Vainest of Vanities
Life is full of last chances.
Tragedies and comedies alike exploit the power—and reality—of last chances. The ship is about to leave. You approach the plank, undecided. This is your last chance at a new life. Or, your unrequited love is about to ruin both of your lives by marrying that bozo. This is your last chance to pour out your heart to tell her you love her.
And so on.
The business world in particular is full of last chances, though last chance financial transactions rarely entail the pathos worthy of a Hallmark Channel television drama. But that makes them no less real. If you don’t put down an offer on that house, someone else will snatch it up immediately. This is your last chance. If you don’t accept my offer at partnership in the business, I’m offering it to someone else. This is your last chance.
The last chance proclamation (or threat) is, if credible, a powerful tool for clarifying the stakes and forcing a decision. But to be effective it has to be credible. It helps if the ship really is leaving. If the marriage is scheduled. If there is another buyer waiting in the wings. If there is a wannabe partner eager to get in the business.
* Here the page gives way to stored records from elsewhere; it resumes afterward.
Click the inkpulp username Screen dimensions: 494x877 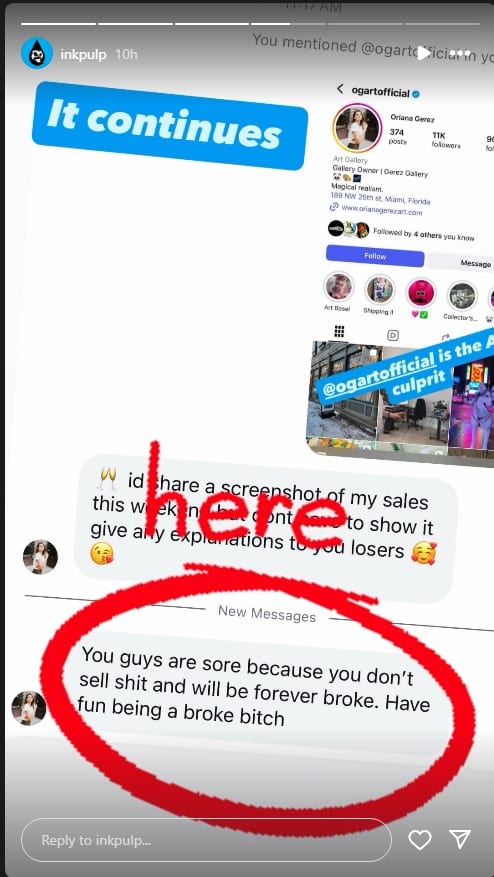coord(83,55)
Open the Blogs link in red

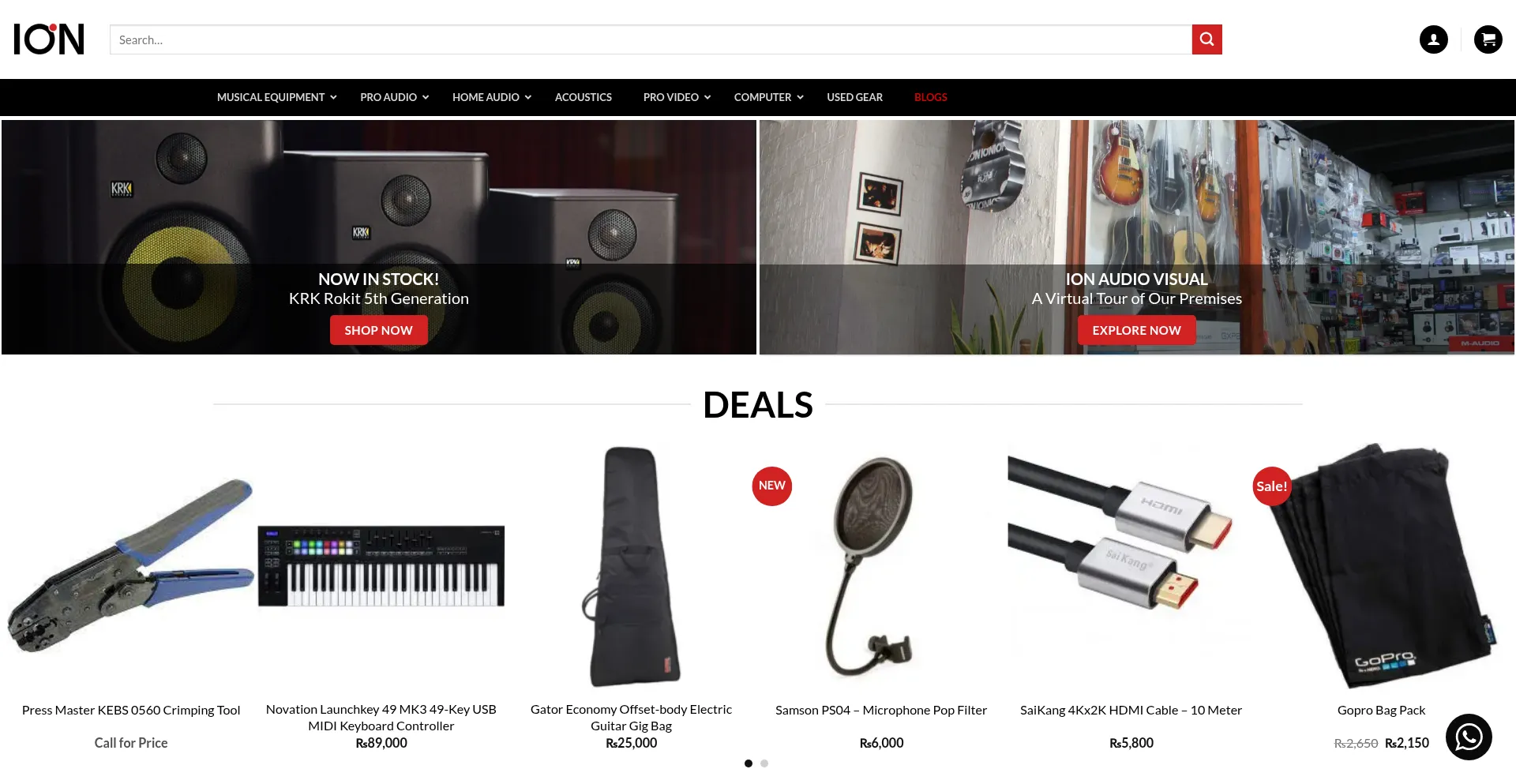pyautogui.click(x=931, y=97)
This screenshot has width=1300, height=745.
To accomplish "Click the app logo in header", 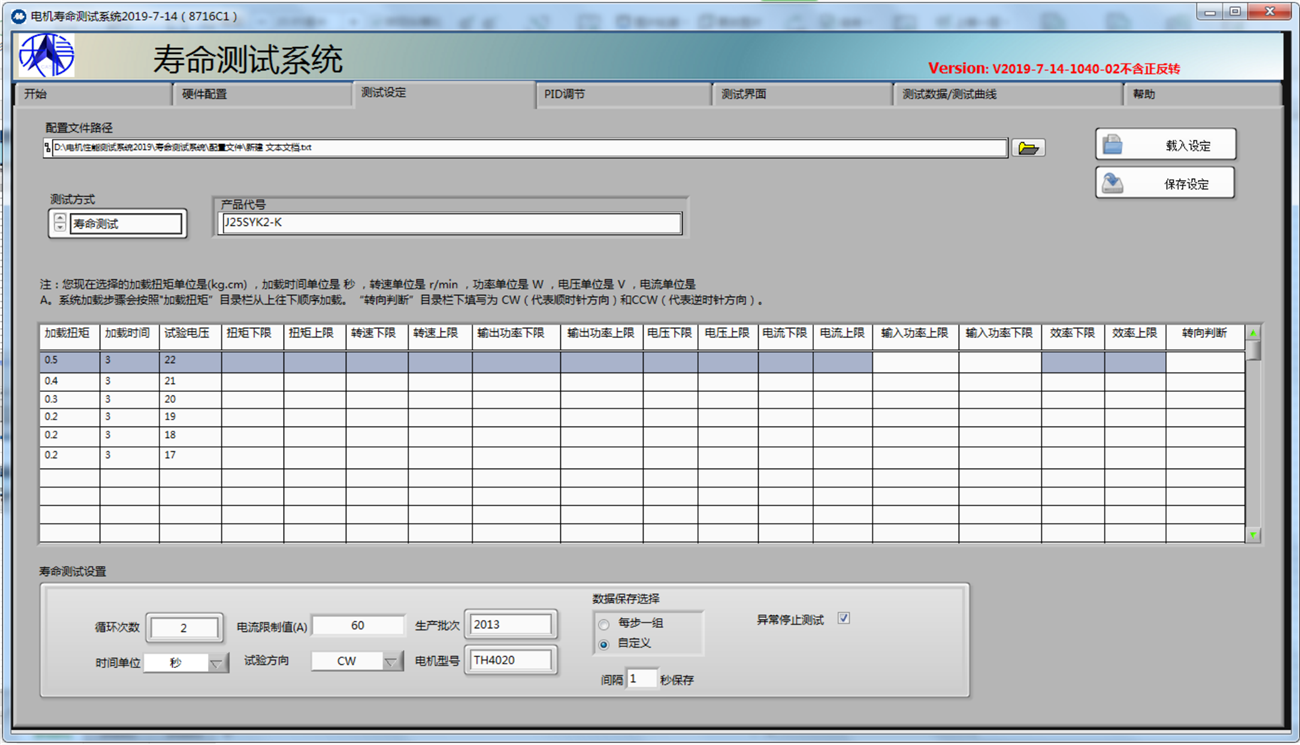I will [46, 56].
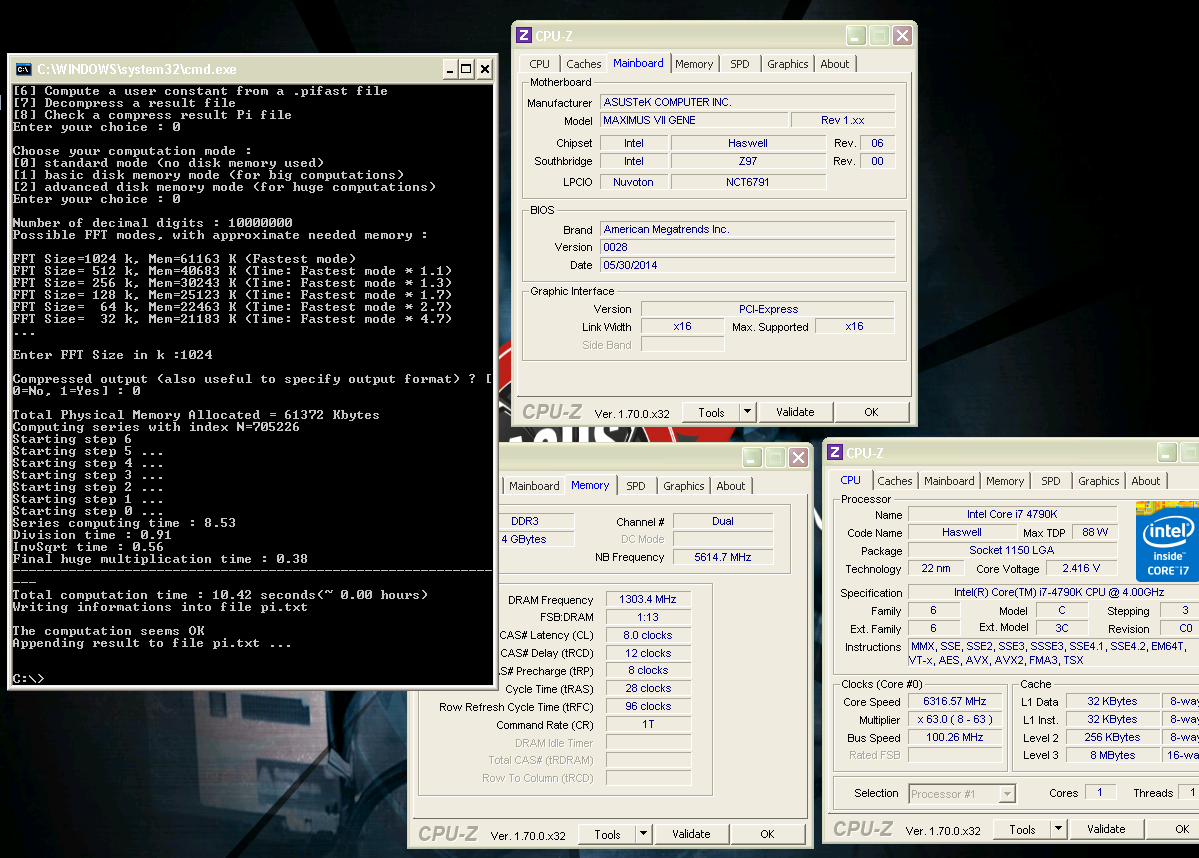Open the SPD tab in Memory window
Viewport: 1199px width, 858px height.
click(635, 486)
But if it is not credible, then it’s just bluster and a show of weakness. President Trump tweeted this morning that when it comes to a DACA deal, “This will be our last chance, there will never be another opportunity! March 5th.”
That is patent nonsense.
The March 5th deadline was established by executive order, and it could be pushed back as often as Trump desires. And even if he let the deadline lapse without a deal, that doesn’t mean that a legislative deal could not yet be worked out. This is not a business transaction with a firm deadline. The only reason March 5th is “our last chance” at a DACA deal is if Trump makes it so. In which case he would be willing to ruin thousands of lives for his pride and vanity. Which is dreadful enough, but to dress up his vanity in the rhetorical cloak of necessity is all the more galling.